Apache Accumulo 1.5.4 Release Notes

Apache Accumulo 1.5.4 is one more bug-fix release for the 1.5 series. Like 1.5.3 before it, this release contains a very small changeset when considering the normal size of changes in a release.

This release contains no changes to the public API. As such, there are no concerns for the compatibility of user code running against 1.5.3. All users are encourage to upgrade immediately without concern of stability and compatibility.

A full list of changes is available via CHANGES.

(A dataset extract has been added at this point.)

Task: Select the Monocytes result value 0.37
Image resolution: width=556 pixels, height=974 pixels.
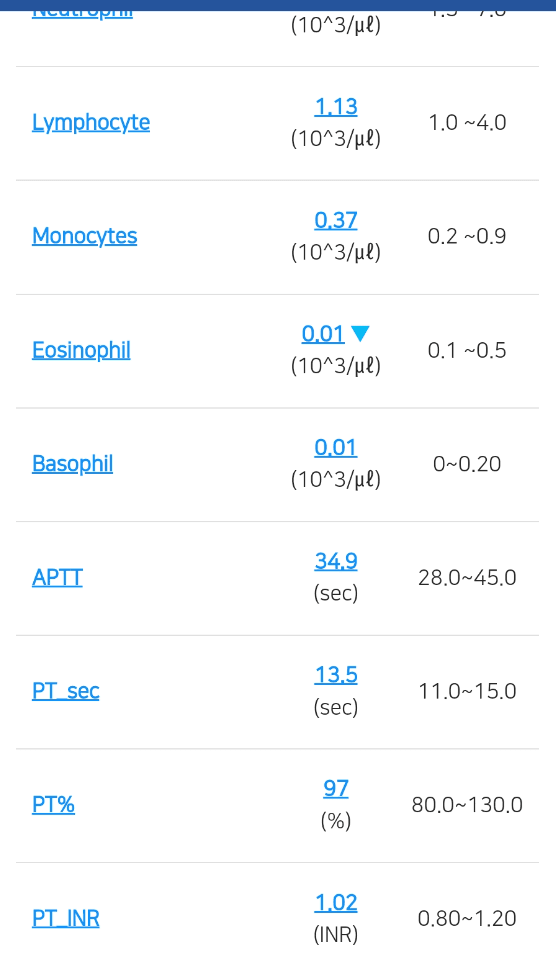Action: (336, 221)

We'd like to thank all of the committers and contributors which had a part in making this release, from code contributions to testing. Everyone's efforts are greatly appreciated.

Correctness Bugs

Silent data-loss via bulk imported files

A user recently reported that a simple bulk-import application would occasionally lose some records. Through investigation, it was found that when bulk imports into a table failed the initial assignment, the logic that automatically retries the imports was incorrectly choosing the tablets to import the files into. ACCUMULO-3967 contains more information on the cause and identification of the bug. The data-loss condition would only affect entire files. If records from a file exist in Accumulo, it is still guaranteed that all records within that imported file were successful.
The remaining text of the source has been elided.